▸ **Activity**:
Your output should consist of the data, copied exactly.
━━━ Material for this exercise ━━━
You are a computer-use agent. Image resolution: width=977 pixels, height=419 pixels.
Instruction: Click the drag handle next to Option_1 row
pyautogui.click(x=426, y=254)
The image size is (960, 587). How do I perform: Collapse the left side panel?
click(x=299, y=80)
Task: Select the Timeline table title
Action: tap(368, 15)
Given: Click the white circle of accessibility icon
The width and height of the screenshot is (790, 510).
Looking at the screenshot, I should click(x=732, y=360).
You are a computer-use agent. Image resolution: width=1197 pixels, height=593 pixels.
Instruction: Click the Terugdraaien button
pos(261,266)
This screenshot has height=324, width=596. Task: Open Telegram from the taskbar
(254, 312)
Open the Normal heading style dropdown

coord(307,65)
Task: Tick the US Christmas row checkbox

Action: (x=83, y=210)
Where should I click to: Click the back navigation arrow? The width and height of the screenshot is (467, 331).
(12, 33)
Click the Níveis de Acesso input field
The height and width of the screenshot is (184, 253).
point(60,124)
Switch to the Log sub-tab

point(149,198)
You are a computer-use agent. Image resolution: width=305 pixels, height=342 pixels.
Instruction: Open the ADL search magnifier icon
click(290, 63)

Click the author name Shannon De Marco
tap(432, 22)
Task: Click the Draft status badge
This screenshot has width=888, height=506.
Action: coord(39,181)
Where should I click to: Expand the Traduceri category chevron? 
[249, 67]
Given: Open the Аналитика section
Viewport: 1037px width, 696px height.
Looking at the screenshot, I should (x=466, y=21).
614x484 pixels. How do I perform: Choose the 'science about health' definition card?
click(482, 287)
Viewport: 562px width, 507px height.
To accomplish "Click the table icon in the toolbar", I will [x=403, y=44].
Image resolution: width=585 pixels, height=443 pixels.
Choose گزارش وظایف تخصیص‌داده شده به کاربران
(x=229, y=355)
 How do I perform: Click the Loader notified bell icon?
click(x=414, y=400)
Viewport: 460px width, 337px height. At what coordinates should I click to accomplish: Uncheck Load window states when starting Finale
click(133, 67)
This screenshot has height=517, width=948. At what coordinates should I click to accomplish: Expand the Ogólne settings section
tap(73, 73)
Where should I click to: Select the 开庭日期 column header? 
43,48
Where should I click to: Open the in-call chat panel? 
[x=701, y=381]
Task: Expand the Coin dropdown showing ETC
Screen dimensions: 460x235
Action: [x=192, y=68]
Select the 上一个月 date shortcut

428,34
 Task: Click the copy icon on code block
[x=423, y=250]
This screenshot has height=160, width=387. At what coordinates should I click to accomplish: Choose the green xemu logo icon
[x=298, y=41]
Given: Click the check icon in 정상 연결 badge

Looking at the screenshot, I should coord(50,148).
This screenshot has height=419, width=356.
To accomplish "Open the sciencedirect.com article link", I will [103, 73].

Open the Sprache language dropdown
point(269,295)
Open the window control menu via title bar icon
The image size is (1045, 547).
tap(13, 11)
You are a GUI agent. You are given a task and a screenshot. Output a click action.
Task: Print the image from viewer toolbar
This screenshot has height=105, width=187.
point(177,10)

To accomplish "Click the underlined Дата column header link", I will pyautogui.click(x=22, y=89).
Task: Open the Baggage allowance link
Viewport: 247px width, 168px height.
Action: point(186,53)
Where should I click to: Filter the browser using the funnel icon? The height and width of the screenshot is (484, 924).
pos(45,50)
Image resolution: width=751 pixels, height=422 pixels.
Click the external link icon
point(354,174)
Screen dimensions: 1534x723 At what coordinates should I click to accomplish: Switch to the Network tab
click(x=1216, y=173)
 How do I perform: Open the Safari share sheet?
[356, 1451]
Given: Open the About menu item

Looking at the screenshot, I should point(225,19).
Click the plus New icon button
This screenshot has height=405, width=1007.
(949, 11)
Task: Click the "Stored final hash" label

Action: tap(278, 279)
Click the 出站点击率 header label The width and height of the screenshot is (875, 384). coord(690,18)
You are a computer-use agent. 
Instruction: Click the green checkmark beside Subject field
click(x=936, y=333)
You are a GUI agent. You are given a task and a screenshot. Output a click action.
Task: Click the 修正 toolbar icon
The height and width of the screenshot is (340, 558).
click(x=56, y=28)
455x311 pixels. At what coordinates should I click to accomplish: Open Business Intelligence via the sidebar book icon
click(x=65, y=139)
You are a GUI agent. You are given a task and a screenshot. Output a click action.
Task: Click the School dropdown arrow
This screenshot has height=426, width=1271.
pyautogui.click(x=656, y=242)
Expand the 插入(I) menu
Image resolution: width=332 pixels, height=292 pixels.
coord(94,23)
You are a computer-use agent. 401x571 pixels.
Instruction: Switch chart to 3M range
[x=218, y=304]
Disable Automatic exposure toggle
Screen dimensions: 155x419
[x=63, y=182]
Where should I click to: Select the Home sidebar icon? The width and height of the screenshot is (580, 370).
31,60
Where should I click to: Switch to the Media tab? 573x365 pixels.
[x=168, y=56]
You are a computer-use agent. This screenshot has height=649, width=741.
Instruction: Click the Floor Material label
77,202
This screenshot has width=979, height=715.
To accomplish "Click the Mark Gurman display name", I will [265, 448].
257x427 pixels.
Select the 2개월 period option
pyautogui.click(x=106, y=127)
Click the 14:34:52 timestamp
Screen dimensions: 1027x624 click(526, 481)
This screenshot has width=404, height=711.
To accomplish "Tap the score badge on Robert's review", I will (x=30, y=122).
━━━
▸ **Result of the exercise**:
You are a computer-use agent. Image resolution: width=977 pixels, height=419 pixels.
Instruction: Click the drag handle next to Option_1 row
pyautogui.click(x=426, y=254)
The image size is (960, 587). How do I perform: Collapse the left side panel?
click(x=299, y=80)
Task: Select the Timeline table title
Action: tap(368, 15)
Given: Click the white circle of accessibility icon
The width and height of the screenshot is (790, 510).
Looking at the screenshot, I should click(x=732, y=360).
You are a computer-use agent. Image resolution: width=1197 pixels, height=593 pixels.
Instruction: Click the Terugdraaien button
pos(261,266)
This screenshot has height=324, width=596. Task: Open Telegram from the taskbar
(254, 312)
Open the Normal heading style dropdown

coord(307,65)
Task: Tick the US Christmas row checkbox

Action: (x=83, y=210)
Where should I click to: Click the back navigation arrow? The width and height of the screenshot is (467, 331).
(12, 33)
Click the Níveis de Acesso input field
The height and width of the screenshot is (184, 253).
point(60,124)
Switch to the Log sub-tab

point(149,198)
You are a computer-use agent. Image resolution: width=305 pixels, height=342 pixels.
Instruction: Open the ADL search magnifier icon
click(290, 63)

Click the author name Shannon De Marco
tap(432, 22)
Task: Click the Draft status badge
This screenshot has width=888, height=506.
Action: coord(39,181)
Where should I click to: Expand the Traduceri category chevron? 
[249, 67]
Given: Open the Аналитика section
Viewport: 1037px width, 696px height.
Looking at the screenshot, I should (x=466, y=21).
614x484 pixels. How do I perform: Choose the 'science about health' definition card?
click(482, 287)
Viewport: 562px width, 507px height.
To accomplish "Click the table icon in the toolbar", I will [x=403, y=44].
Image resolution: width=585 pixels, height=443 pixels.
Choose گزارش وظایف تخصیص‌داده شده به کاربران
(x=229, y=355)
 How do I perform: Click the Loader notified bell icon?
click(x=414, y=400)
Viewport: 460px width, 337px height. At what coordinates should I click to accomplish: Uncheck Load window states when starting Finale
click(133, 67)
This screenshot has height=517, width=948. At what coordinates should I click to accomplish: Expand the Ogólne settings section
tap(73, 73)
Where should I click to: Select the 开庭日期 column header? 
43,48
Where should I click to: Open the in-call chat panel? 
[x=701, y=381]
Task: Expand the Coin dropdown showing ETC
Screen dimensions: 460x235
Action: [x=192, y=68]
Select the 上一个月 date shortcut

428,34
 Task: Click the copy icon on code block
[x=423, y=250]
This screenshot has height=160, width=387. At what coordinates should I click to accomplish: Choose the green xemu logo icon
[x=298, y=41]
Given: Click the check icon in 정상 연결 badge

Looking at the screenshot, I should coord(50,148).
This screenshot has height=419, width=356.
To accomplish "Open the sciencedirect.com article link", I will [103, 73].

Open the Sprache language dropdown
point(269,295)
Open the window control menu via title bar icon
The image size is (1045, 547).
tap(13, 11)
You are a GUI agent. You are given a task and a screenshot. Output a click action.
Task: Print the image from viewer toolbar
This screenshot has height=105, width=187.
point(177,10)

To accomplish "Click the underlined Дата column header link", I will pyautogui.click(x=22, y=89).
Task: Open the Baggage allowance link
Viewport: 247px width, 168px height.
Action: point(186,53)
Where should I click to: Filter the browser using the funnel icon? The height and width of the screenshot is (484, 924).
pos(45,50)
Image resolution: width=751 pixels, height=422 pixels.
Click the external link icon
point(354,174)
Screen dimensions: 1534x723 At what coordinates should I click to accomplish: Switch to the Network tab
click(x=1216, y=173)
 How do I perform: Open the Safari share sheet?
[356, 1451]
Given: Open the About menu item

Looking at the screenshot, I should point(225,19).
Click the plus New icon button
This screenshot has height=405, width=1007.
(949, 11)
Task: Click the "Stored final hash" label

Action: tap(278, 279)
Click the 出站点击率 header label The width and height of the screenshot is (875, 384). coord(690,18)
You are a computer-use agent. 
Instruction: Click the green checkmark beside Subject field
click(x=936, y=333)
You are a GUI agent. You are given a task and a screenshot. Output a click action.
Task: Click the 修正 toolbar icon
The height and width of the screenshot is (340, 558).
click(x=56, y=28)
455x311 pixels. At what coordinates should I click to accomplish: Open Business Intelligence via the sidebar book icon
click(x=65, y=139)
You are a GUI agent. You are given a task and a screenshot. Output a click action.
Task: Click the School dropdown arrow
This screenshot has height=426, width=1271.
pyautogui.click(x=656, y=242)
Expand the 插入(I) menu
Image resolution: width=332 pixels, height=292 pixels.
coord(94,23)
You are a computer-use agent. 401x571 pixels.
Instruction: Switch chart to 3M range
[x=218, y=304]
Disable Automatic exposure toggle
Screen dimensions: 155x419
[x=63, y=182]
Where should I click to: Select the Home sidebar icon? The width and height of the screenshot is (580, 370).
31,60
Where should I click to: Switch to the Media tab? 573x365 pixels.
[x=168, y=56]
You are a computer-use agent. This screenshot has height=649, width=741.
Instruction: Click the Floor Material label
77,202
This screenshot has width=979, height=715.
To accomplish "Click the Mark Gurman display name", I will [265, 448].
257x427 pixels.
Select the 2개월 period option
pyautogui.click(x=106, y=127)
Click the 14:34:52 timestamp
Screen dimensions: 1027x624 click(526, 481)
This screenshot has width=404, height=711.
To accomplish "Tap the score badge on Robert's review", I will (x=30, y=122).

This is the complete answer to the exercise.